But why would TV be in a unique position to buck viewers' short attention spans? Potts cites the rise of online viewing, Netflix and Sky+. Viewers have been given tools to instantly rewatch and make sense of these unprecedentedly complex narrative arcs. "In this, I'd say complex television is taking the place of the novel we used to read in bed at night." Maybe. Or maybe long novels and complex TV are two faces of the same zeitgeist-confounding phenomenon.

Perhaps, in any case, longer novels and complex TV series are not the only countervailing forces against short-attention-span culture. Maybe, just maybe, music is rebelling against its cowellised rihannificaton. Does James Blake winning the Mercury prize with a difficult record amount to a Gaga-reflex against homogenised music? Let's hope so.

Yes, but how many copies of these long novels that frustrate instant gratification in favour of richer experience actually get their spines broken? Don't they sit on your shelves like good intentions along with Proust, Tolstoy and Hegel's Phenomenology of Spirit? According to my estimates, of those of you who bought David Foster Wallace's Infinite Jest, only 37.25% have read it. And don't some series sit on your hard drive, unwatched and reproving, while you watch reruns of Horrible Histories or You've Been Framed? Maybe that's just me.

David Sexton, the London Evening Standard's literary editor, reckons "long novels are having a moment", but it's more than a moment. This time two years ago the Guardian's John Dugdale noted that the "craze for long books goes on and on". That season the must-have bricks of paper were George RR Martin's latest fantasy whopper, A Dance with Dragons (1,040 pages) and Haruki Murakami's 1Q84 (just under 1,000 pages). And Stephen King's 11.22.63 had just landed – at 740 pages shorter than its predecessor Under the Dome (1,074 pages), but long enough to make reading King's oeuvre a full-time occupation.

→ **Stored rows**
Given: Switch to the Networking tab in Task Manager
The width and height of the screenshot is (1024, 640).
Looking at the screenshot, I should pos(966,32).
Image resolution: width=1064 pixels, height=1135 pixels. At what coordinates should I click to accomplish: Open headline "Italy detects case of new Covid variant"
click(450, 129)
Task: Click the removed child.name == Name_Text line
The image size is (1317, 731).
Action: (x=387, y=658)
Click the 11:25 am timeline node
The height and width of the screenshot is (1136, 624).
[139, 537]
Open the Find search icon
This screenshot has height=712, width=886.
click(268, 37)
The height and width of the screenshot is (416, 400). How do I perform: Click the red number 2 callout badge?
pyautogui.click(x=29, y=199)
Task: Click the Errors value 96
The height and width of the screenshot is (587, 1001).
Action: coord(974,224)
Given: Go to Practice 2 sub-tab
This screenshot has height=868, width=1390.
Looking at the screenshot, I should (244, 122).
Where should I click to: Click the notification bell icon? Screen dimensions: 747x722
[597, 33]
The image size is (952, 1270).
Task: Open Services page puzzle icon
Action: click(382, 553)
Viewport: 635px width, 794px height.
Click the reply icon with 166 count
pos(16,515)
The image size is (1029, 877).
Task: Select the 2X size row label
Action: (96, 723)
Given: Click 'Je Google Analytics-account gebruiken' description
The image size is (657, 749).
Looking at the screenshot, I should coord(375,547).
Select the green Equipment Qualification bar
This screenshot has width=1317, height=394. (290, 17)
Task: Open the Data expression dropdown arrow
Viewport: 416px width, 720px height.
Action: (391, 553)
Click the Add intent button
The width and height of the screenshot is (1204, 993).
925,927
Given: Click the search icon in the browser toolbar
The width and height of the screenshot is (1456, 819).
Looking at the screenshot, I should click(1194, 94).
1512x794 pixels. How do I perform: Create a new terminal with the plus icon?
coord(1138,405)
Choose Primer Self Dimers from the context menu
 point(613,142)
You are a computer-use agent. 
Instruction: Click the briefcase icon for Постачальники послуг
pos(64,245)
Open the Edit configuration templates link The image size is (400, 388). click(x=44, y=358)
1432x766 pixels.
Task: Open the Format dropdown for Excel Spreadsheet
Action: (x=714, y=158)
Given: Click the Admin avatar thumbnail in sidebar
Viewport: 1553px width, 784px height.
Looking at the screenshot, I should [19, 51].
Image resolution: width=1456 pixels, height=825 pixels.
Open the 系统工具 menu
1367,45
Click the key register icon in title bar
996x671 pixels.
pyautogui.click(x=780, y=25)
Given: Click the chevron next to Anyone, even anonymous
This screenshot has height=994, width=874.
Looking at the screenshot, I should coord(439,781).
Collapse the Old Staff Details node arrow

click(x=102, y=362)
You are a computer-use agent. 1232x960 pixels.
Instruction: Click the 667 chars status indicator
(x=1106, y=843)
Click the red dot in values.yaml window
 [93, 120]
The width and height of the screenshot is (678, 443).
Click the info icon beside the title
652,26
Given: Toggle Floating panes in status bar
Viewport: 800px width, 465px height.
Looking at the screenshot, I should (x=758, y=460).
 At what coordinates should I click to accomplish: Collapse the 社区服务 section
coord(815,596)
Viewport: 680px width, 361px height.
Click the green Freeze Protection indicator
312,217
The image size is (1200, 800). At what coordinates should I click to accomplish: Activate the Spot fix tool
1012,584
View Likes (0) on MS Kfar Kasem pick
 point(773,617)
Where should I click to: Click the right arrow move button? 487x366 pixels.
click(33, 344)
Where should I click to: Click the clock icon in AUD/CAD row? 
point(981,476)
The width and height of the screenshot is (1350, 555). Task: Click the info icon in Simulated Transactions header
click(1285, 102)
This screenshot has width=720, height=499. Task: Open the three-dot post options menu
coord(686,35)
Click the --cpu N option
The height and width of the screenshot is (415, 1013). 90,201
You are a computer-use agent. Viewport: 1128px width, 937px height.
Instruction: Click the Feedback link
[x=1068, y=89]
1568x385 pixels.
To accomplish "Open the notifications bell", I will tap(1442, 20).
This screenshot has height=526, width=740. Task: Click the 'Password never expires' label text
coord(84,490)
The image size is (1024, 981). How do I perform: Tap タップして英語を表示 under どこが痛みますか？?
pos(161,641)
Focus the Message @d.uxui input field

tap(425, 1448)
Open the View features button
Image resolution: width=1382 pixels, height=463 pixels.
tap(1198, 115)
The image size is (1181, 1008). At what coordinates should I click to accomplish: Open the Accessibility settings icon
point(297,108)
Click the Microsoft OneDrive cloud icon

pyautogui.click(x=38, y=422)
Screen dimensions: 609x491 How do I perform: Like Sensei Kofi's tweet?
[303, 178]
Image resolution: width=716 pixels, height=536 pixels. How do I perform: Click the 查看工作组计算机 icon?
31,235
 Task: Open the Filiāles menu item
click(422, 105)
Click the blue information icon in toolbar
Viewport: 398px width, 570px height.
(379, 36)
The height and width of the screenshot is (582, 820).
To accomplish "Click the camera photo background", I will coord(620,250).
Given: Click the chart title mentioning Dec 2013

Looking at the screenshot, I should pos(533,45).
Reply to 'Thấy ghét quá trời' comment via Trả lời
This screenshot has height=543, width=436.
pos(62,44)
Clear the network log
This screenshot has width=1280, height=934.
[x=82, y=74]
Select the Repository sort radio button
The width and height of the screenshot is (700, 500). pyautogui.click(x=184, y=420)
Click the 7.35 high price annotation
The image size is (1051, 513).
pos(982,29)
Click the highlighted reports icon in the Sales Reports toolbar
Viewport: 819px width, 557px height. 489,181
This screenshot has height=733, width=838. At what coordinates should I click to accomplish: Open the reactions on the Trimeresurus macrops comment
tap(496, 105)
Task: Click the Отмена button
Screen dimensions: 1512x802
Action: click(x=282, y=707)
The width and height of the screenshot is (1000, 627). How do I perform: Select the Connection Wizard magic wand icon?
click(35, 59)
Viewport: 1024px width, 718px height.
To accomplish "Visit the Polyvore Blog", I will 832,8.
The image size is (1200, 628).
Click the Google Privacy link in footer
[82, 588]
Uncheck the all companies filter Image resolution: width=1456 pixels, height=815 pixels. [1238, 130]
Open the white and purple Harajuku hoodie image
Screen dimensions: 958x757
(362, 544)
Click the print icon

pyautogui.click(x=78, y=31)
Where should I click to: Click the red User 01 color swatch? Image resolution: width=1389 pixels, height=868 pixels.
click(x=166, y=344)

→ **Task details**
In the excerpt about long novels and complex television, how many pages long is George RR Martin's A Dance with Dragons?

→ **Exercise response**
1,040 pages.